Research Portfolio Post #1: Research Interests

My current research interest was inspired by a book I read a few years ago called War by Other Means: Geoeconomics and Statecraft. This book built largely on the prior work of Baldwin’s Economic Statecraft, which in turn had built on Hirschman’s National Power and the Structure of Foreign Trade. Its essential argument is that states are increasingly relying on economic means to accomplish foreign policy objectives (a phenomenon aided by the renaissance of state capitalism), and it outlines some of the primary forms this takes, mostly drawing from China as a case study.

Interesting examples are abundant. China cut off exports of rare earth elements to Japan in 2010 during a territory dispute in the South China Sea [1]. Since China began predicating its foreign direct investment in Africa on an acceptance of the One China policy, the number of African countries to recognize Taiwan as an independent country has dropped from thirteen to only four [2]. Saudi Arabia threatened to dump U.S. treasury bonds in retaliation for the bill to allow U.S. families to sue Saudi Arabia for its potential role in 9/11 [3], evidence that strategic economics reach beyond only sanctions. Russia’s pipeline politics are rather infamous, and its threats to cut off access to natural gas hover over its interactions with Ukraine and even the rest of Europe, as is evident in the difficulty the U.S. has in persuading its European allies to agree to multilateral sanctions [4].

I find this a particularly interesting area because it hasn’t been studied extensively (with the exception of the literature on sanctions), and these economic considerations open up an entirely new realm of foreign policy for which few countries are prepared. For now, I’ve decided to concentrate on China, since it is the world’s most adroit practitioner of this new statecraft, and specifically its energy policy. However, the novelty of the phenomenon means that there are myriad even basic questions that remain unanswered. Did this new form of statecraft begin recently, or has it existed but only gained prevalence recently? What, then, led to the breakdown of the Bretton Woods institutions and the “Washington consensus” that accompanied them in favor of this style of economics? Is this style of statecraft effective? If so, is it effective because of its economic impacts or because of its use as a signaling mechanism? With regards to China specifically, how does its energy demand shape its economic foreign policy, and how do its state-owned enterprises play a role in that process? Moreover, how do China’s internal politics influence how these policies take shape?

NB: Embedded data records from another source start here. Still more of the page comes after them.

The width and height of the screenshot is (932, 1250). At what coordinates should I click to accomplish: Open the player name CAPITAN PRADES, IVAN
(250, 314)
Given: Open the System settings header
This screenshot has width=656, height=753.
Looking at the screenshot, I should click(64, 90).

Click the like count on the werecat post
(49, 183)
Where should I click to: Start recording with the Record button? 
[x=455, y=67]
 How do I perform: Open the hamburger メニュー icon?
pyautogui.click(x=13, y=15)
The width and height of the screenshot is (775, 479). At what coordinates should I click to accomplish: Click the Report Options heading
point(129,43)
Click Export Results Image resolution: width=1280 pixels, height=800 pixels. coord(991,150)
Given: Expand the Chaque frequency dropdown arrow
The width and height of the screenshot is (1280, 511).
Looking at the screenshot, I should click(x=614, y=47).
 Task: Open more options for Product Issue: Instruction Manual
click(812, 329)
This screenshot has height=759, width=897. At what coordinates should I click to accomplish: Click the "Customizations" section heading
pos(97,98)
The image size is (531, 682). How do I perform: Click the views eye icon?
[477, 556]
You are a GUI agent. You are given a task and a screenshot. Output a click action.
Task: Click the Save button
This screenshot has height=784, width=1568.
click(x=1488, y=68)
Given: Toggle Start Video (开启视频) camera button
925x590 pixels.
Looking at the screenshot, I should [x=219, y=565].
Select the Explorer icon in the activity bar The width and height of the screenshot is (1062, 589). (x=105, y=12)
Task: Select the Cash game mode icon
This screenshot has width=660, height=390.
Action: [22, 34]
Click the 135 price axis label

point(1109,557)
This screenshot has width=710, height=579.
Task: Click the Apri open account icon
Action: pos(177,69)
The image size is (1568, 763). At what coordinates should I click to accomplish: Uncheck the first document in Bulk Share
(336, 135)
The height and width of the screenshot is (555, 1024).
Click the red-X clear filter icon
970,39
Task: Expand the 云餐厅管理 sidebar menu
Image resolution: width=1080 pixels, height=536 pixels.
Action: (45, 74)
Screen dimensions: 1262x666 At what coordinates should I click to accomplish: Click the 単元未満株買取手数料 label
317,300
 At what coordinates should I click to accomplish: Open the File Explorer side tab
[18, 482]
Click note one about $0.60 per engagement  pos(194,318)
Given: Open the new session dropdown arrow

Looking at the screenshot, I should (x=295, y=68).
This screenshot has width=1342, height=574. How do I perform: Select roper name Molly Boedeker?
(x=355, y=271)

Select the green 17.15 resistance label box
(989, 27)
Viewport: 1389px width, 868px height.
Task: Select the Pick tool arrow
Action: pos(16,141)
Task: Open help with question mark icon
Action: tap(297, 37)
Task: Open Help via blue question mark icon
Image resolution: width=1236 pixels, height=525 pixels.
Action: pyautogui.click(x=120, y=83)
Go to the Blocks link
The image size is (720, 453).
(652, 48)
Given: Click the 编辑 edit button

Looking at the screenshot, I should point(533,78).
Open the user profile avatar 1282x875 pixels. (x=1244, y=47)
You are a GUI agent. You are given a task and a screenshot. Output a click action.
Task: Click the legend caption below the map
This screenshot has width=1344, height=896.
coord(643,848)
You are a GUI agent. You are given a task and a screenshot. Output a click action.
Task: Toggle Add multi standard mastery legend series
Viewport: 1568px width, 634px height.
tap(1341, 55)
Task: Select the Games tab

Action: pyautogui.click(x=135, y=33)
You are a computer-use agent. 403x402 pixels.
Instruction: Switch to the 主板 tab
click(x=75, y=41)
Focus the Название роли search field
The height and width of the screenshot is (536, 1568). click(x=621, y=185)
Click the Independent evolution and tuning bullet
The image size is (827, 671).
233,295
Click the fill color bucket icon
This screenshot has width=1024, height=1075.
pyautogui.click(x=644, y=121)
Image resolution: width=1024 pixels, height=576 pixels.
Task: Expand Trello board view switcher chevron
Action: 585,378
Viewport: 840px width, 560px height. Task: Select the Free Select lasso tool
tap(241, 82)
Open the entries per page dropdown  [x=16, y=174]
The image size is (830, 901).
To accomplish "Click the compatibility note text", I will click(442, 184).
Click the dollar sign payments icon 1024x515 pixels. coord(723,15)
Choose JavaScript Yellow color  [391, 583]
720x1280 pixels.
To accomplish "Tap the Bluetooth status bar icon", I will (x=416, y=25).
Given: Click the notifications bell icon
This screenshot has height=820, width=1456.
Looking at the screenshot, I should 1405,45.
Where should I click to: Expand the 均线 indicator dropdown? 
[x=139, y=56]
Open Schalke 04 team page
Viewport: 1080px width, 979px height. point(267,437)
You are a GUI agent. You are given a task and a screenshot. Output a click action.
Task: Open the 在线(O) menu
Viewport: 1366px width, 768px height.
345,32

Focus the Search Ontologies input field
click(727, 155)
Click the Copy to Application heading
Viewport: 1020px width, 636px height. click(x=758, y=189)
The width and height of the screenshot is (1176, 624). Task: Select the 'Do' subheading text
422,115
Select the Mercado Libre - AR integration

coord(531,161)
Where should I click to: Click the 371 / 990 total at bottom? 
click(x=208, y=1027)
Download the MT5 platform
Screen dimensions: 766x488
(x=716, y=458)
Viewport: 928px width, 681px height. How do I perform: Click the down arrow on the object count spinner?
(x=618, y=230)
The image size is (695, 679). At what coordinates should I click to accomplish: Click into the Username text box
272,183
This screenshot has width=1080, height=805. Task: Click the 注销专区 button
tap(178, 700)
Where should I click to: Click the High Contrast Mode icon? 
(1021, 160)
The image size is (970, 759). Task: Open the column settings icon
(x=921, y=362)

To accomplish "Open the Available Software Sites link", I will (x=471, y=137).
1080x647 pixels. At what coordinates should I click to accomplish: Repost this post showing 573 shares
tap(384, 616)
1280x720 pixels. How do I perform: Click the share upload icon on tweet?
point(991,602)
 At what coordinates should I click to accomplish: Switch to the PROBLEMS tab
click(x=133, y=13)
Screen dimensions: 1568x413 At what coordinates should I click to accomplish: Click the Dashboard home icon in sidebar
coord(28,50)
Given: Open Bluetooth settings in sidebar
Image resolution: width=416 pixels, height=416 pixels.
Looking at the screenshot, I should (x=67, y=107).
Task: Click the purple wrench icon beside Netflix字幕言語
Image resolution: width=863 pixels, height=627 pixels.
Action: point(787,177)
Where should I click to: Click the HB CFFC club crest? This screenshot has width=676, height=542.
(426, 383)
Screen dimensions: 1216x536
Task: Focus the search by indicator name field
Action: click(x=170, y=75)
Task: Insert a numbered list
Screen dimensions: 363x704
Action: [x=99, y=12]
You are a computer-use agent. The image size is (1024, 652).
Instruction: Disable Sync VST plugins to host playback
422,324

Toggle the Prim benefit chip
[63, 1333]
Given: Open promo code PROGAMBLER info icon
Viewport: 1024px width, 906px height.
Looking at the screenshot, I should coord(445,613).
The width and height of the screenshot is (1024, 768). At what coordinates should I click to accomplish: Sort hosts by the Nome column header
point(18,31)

My intuition is that a small-n case study comparison would best suit these types of questions, due to the specificity and context required to study strategic considerations. However, I could also envision a more relational analysis investigating how China’s history and culture impact its broader worldview and how that translates to the manifestation of these policies. China’s Century of Humiliation immediately comes to mind for the latter type of analysis, although it would be reductionist to view China’s culture only through that lens.

I look forward to speaking with my faculty mentor this next week to work through some of these questions and which approach might suit them. I still feel the need to read more before I can speak to the core of the issues I’m considering, and so I also hope that my mentor will be able to point me towards some literature that will help me continue to refine my thoughts.

  1. Keith Bradsher. “Amid Tensions, China Blocks Vital Exports to Japan.” The New York Times, 22 Sept. 2010.
  2. Robert Blackwill and Jennifer Harris. War by Other Means: Geoeconomics and Statecraft. (Cambridge: Harvard University, 2016), 56.
  3. Andrew Buncombe. “Saudi Arabia Threatens to Sell Off US Assets if Congress Passes 9/11 Bill.” The Independent, 16 April 2016.
  4. Edoardo Saravalle. “Russia’s Pipeline Power.” Politico, 20 June 2017.